Supporting Guidance: employer compliance: guidance by subject: penalties: types of penalty
Any penalty sought by HMRC must have its basis in legislation. The legislation will specify the type of offence which may result in a penalty and will set down how the penalty will be calculated.
You must identify
- the penalty offence that has been committed,
- the appropriate penalty and,
- calculate the amount of penalty to be sought.
In any cases of doubt or difficulty, or where guidance specifically mentions it,
- advice should be sought from TAA Technical or see COG904770.
In general terms a penalty can be sought where an employer or contractor
- fails to do so something which the law states they must do - failure penalties, or
- provides incorrect information, for example on returns to us because of neglect (EM5125) or serious evasion - error penalties.
Note: Where you have a situation where there is 2 or more tax geared penalties in respect of the same tax such as. S98A2(b) for over 12 months of lateness and S98A4 if the return is also incorrect when received, you should
- refer to S97A of TMA 1970
- see EM6062, and
- consult TAA Liverpool in cases of difficulty.
Types of Penalty
Penalties are always stated to be in a certain amount; either a fixed or maximum amount whether they are failure or error penalties.
Some penalties are of a fixed amount. For example where a P35 End of Year return is late the penalty which arises under S98A(2)(a) of TMA 1970 is a fixed amount per each month of lateness based on the number of individuals that should be on the return COG914045 - Failure to submit - First 12 months of lateness.
Some fixed penalties may be capped to the amount of tax/NIC due whilst others are not, but none are ever abated.
Maximum amount penalties
The maximum penalty is the difference between the amount payable if the return had been correct and the amount paid as shown on the return submitted incorrectly.
For example: Where it is found that an employer/contractor has submitted an incorrect End of Year or Monthly Return (COG914070 - Incorrect end of year returns, COG914300 - CIS Incorrect monthly returns) and a penalty arises under S98A(4) of TMA 1970. Legally the penalty can be 100% of the difference but an appropriate amount will be calculated using the Abatement Structure - COG914090.
Penalties calculated in this manner are also subject to Article 6 of the Human Rights Act - COG906050.
See also CH81000 onwards regarding penalties for inaccuracies under Schedule 24 FA 2007.
Maximum Penalty of a Set Amount
Some penalties are set at a maximum amount, for example the initial and daily penalties arising under S98(1) of TMA 1970. An initial penalty (not exceeding £300) can be charged followed by a daily penalty (not exceeding £60) for every day thereafter the failure continues. One penalty offence that attracts such a penalty is where a contractor fails to make a declaration on a CIS300 monthly return - COG914280.

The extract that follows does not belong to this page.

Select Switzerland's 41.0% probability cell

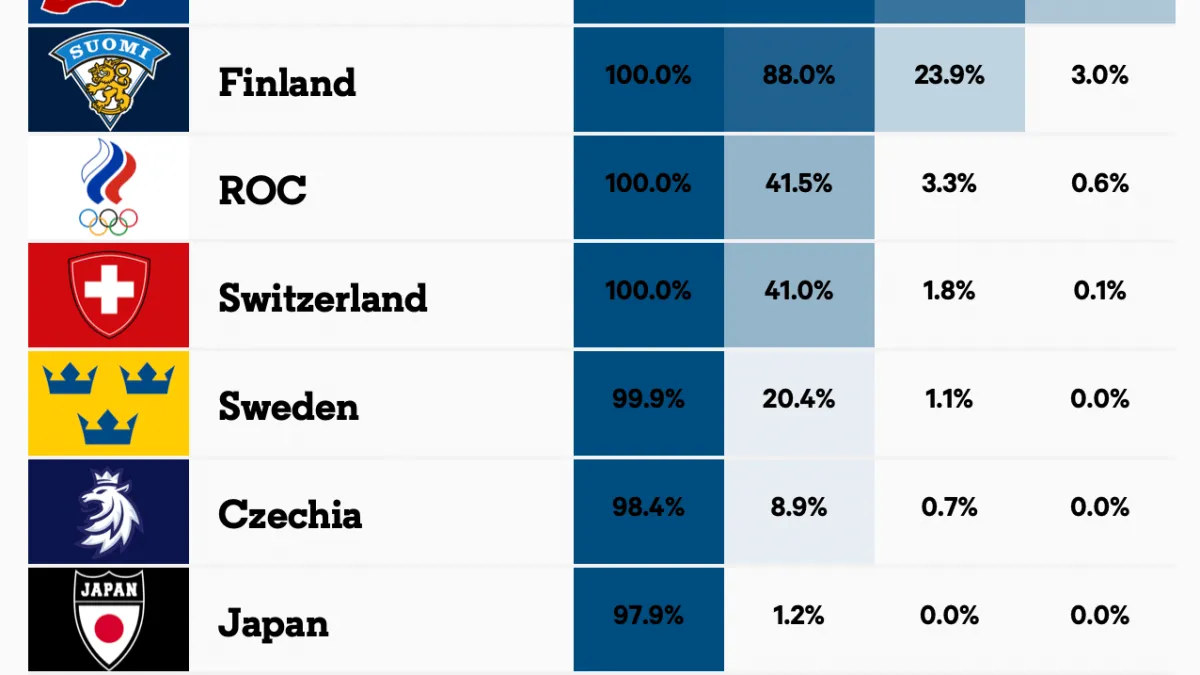(799, 291)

Another penalty that is set at a maximum amount is where returns of expenses and benefits made to employees (form P11D) are incorrect due to fraud or neglect - COG914080. The maximum penalty is £3,000 per incorrect return but you should consider all of the circumstances of what went wrong and usually abate the maximum penalty to an appropriate amount.
Tariff Based Penalties
Some penalties are tariff based. This means that the amount of the penalty increases depending on the number of times a penalty offence is committed.
For example: A form CIS300 (Construction Industry Return) that is more than 12 months late has a maximum penalty of £3,000 - COG914295. The penalty sought is tariff based and will increase if and as subsequent offences occur i.e. we will seek a lower penalty the first time it happens but the level of penalty will be higher for each subsequent return that is over 12 months late.
Penalties for Student Loan Deductions and excess tax credit funding are calculated in the same way.
Recovery of Penalties
In most cases you should include any penalty in a contract settlement with the employer/contractor. If a contract cannot be agreed or is not appropriate formal action should be taken - COG914175. If formal action is taken, the employer/contractor can appeal to the Tribunal against the penalty in the same way he can against any formal determination of tax or decision for NICs for example.